Render the records from the line containing "Click the save disk icon in toolbar" through the line containing "Looking at the", both included, as a JSON list of strings with one string per line and blank lines omitted. Leave the pictures out.

Entries from a dataset:
╔══
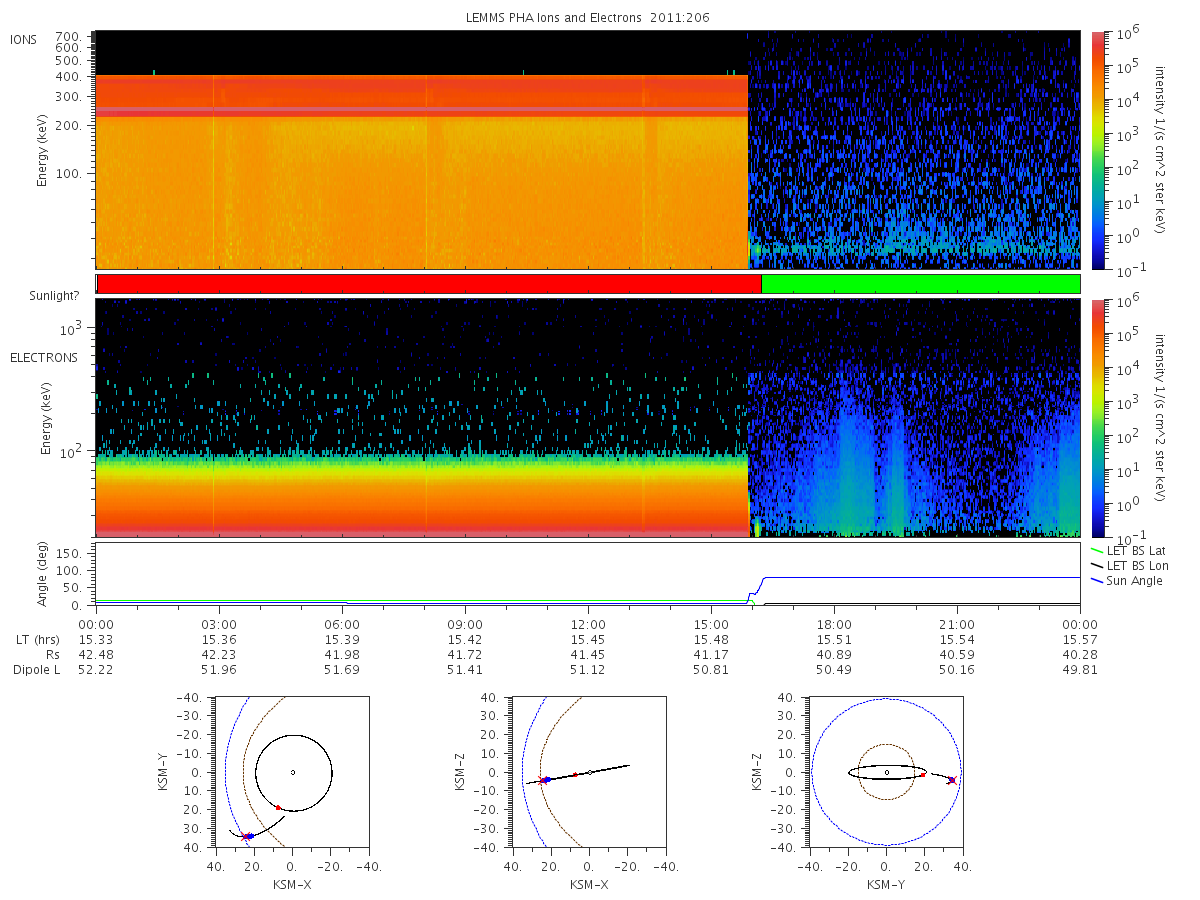The height and width of the screenshot is (900, 1200).
Task: Click the ELECTRONS panel label
Action: coord(43,357)
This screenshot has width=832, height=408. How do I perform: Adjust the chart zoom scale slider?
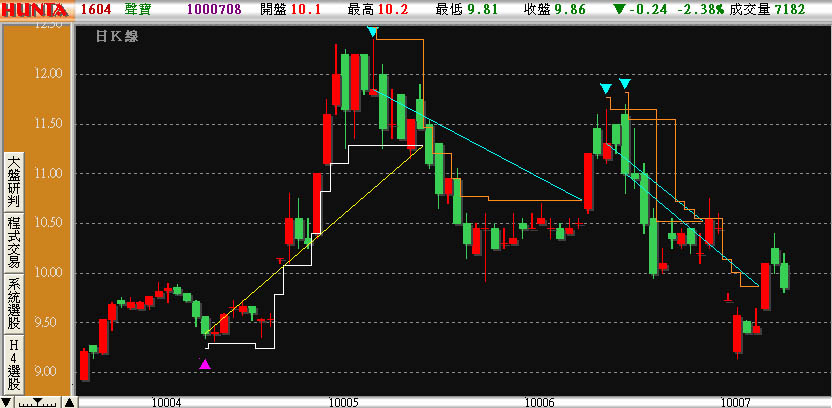pos(40,402)
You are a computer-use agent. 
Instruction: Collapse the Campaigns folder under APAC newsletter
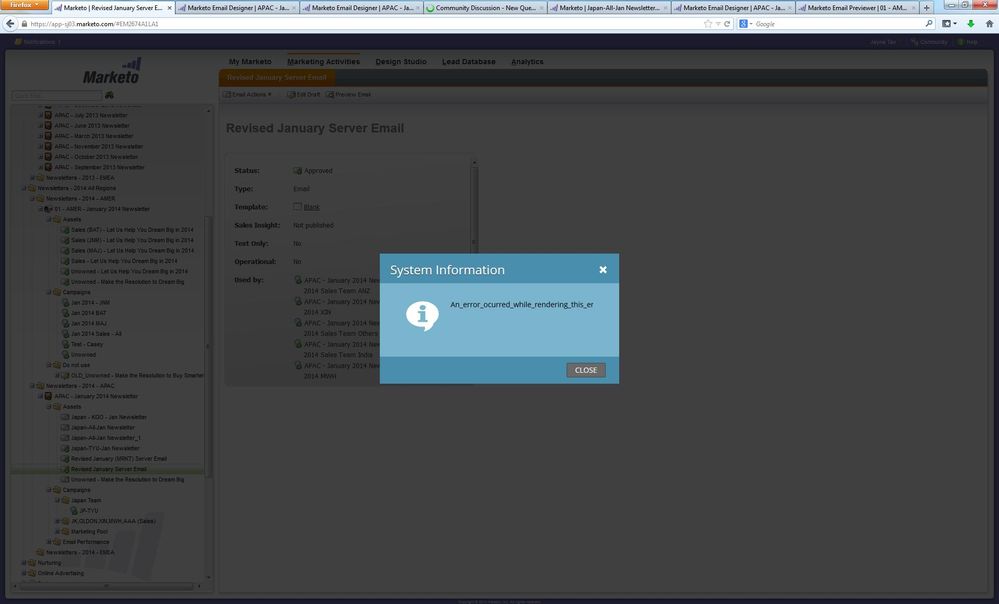(x=48, y=490)
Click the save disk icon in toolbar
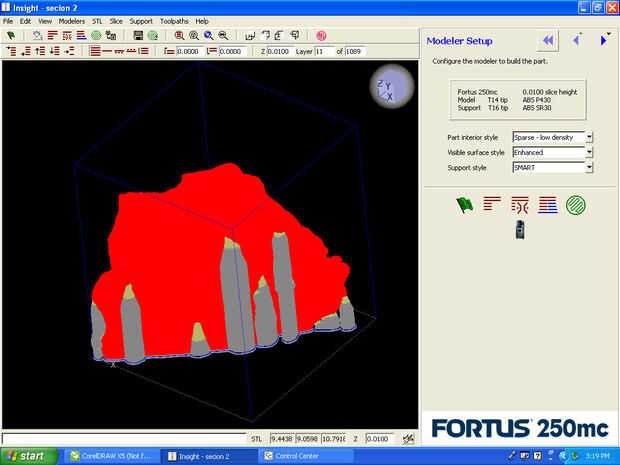This screenshot has height=465, width=620. tap(138, 35)
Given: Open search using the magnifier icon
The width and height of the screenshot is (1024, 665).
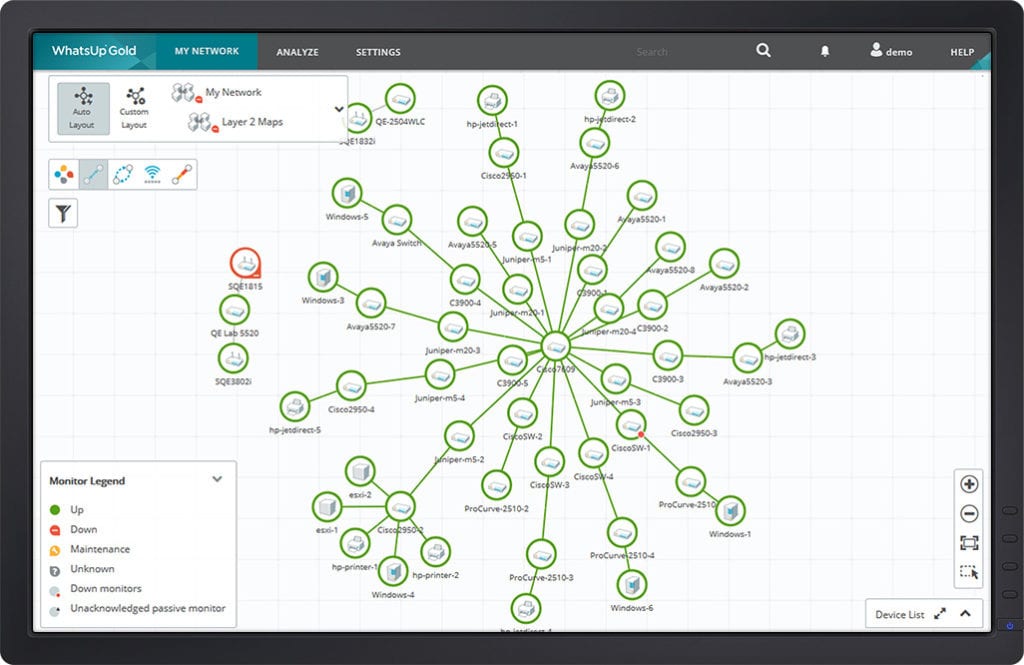Looking at the screenshot, I should point(763,50).
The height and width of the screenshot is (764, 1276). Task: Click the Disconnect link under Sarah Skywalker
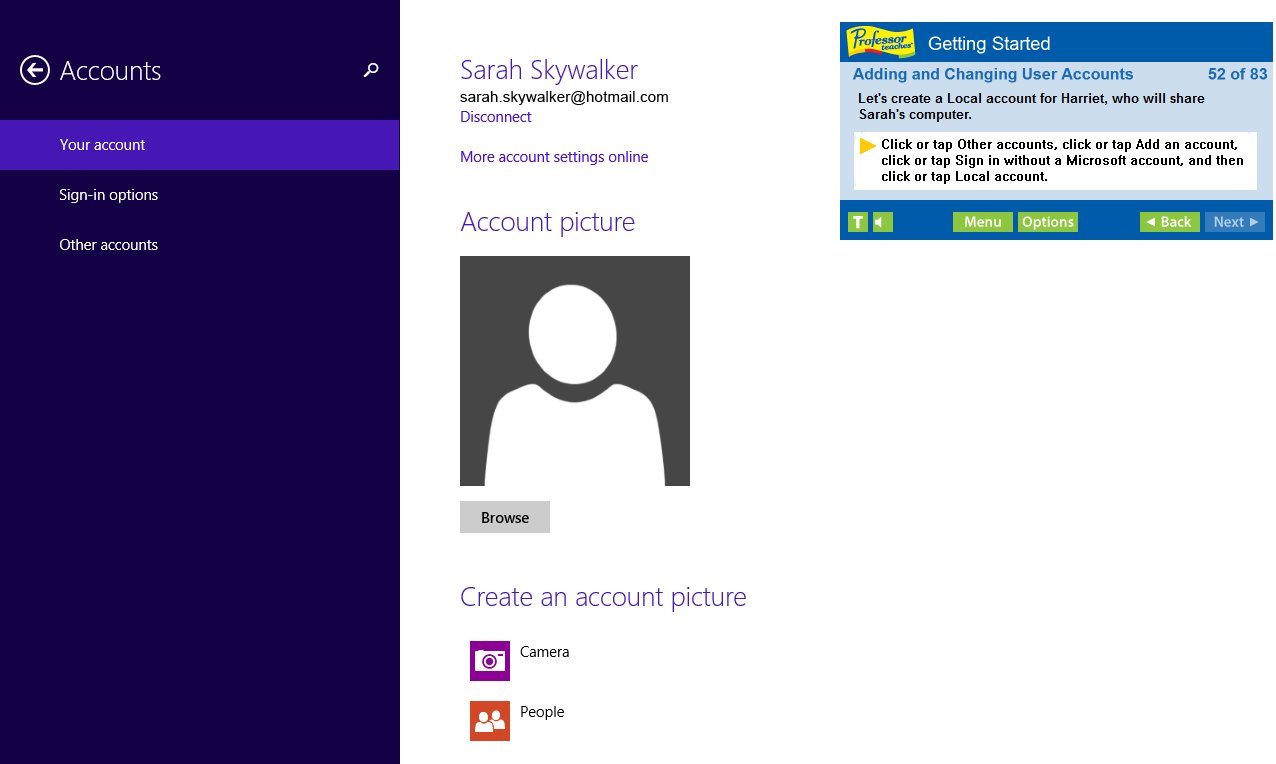point(495,117)
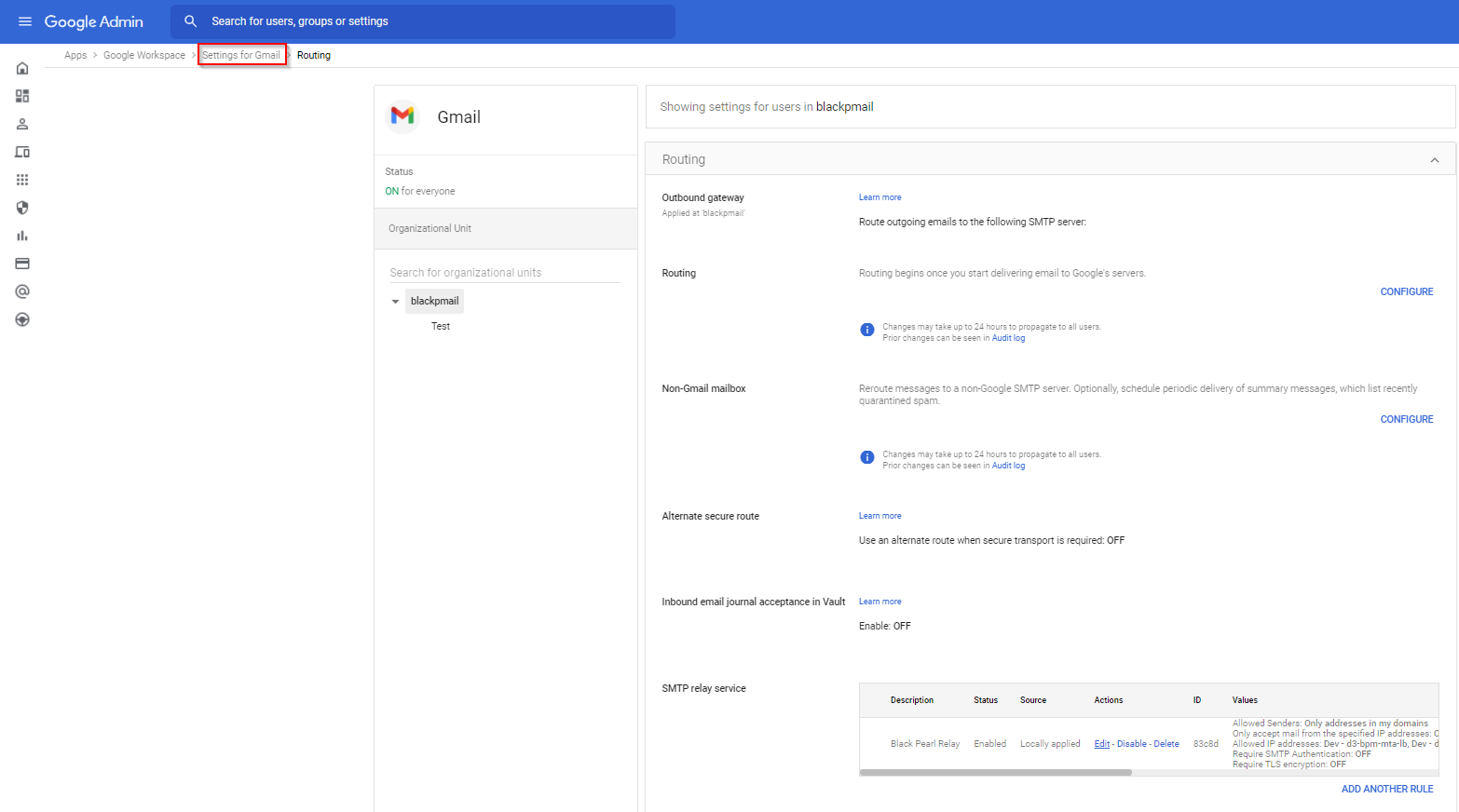Open Devices from the sidebar
1459x812 pixels.
pos(22,152)
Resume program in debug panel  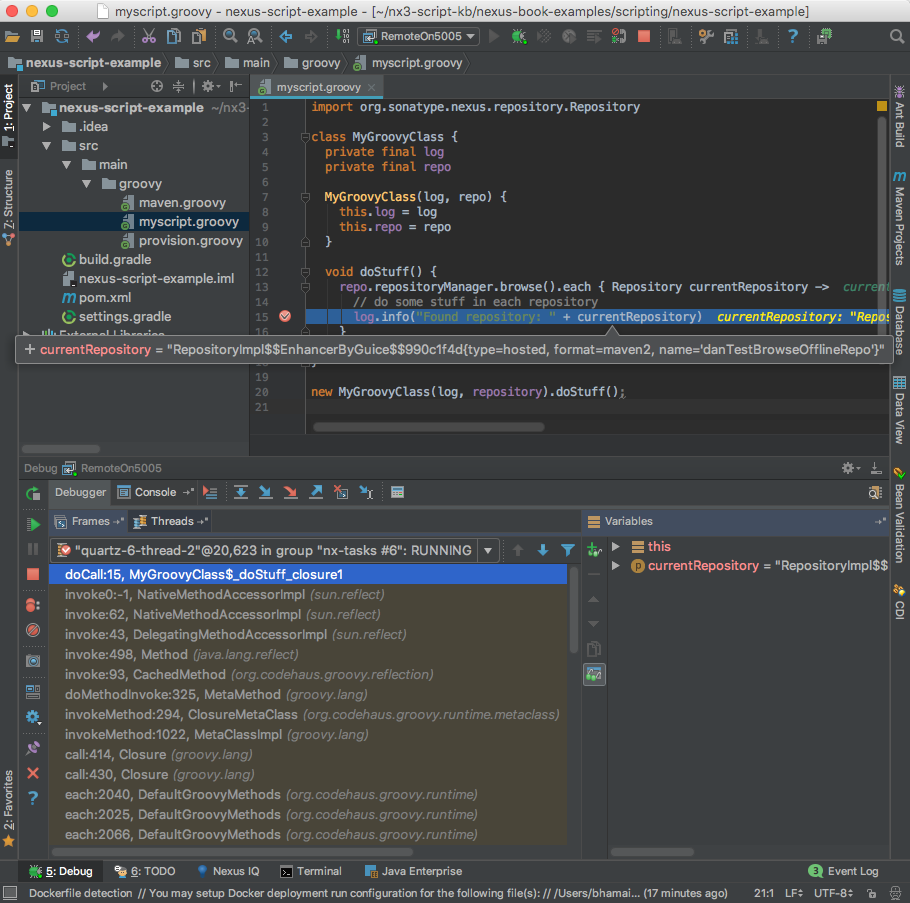(33, 523)
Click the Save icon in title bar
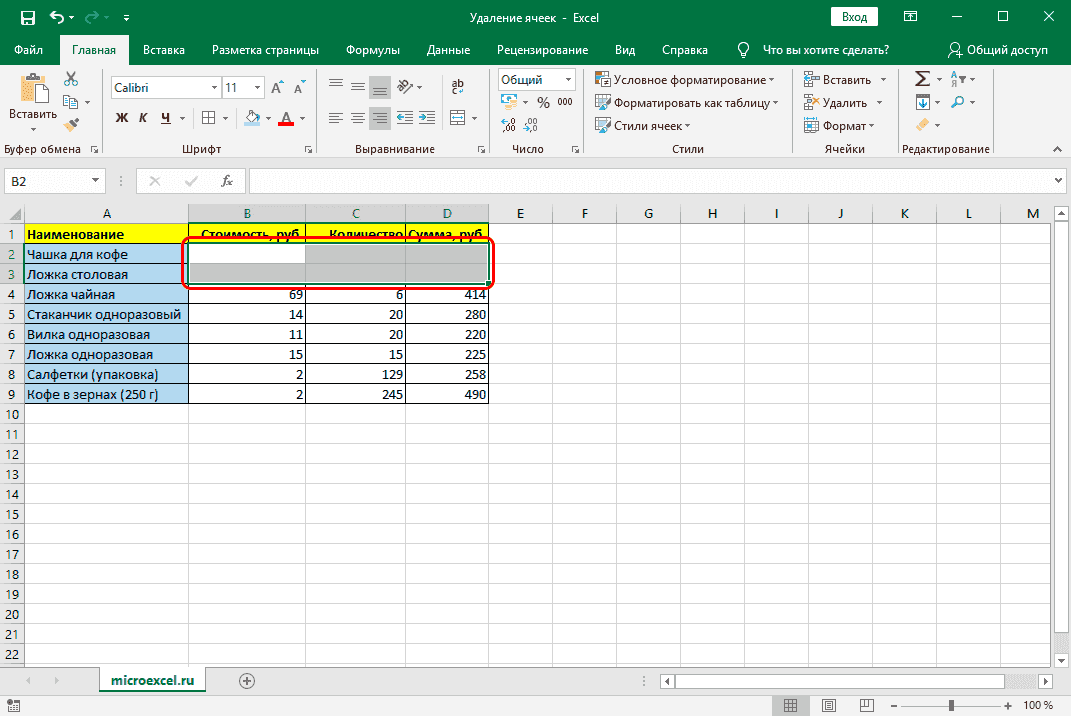The height and width of the screenshot is (716, 1071). point(27,17)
╚══
Written solution:
[
  "Click the save disk icon in toolbar",
  "This screenshot has height=465, width=620. tap(138, 35)",
  "Given: Open search using the magnifier icon",
  "The width and height of the screenshot is (1024, 665).",
  "Looking at the screenshot, I should point(763,50)."
]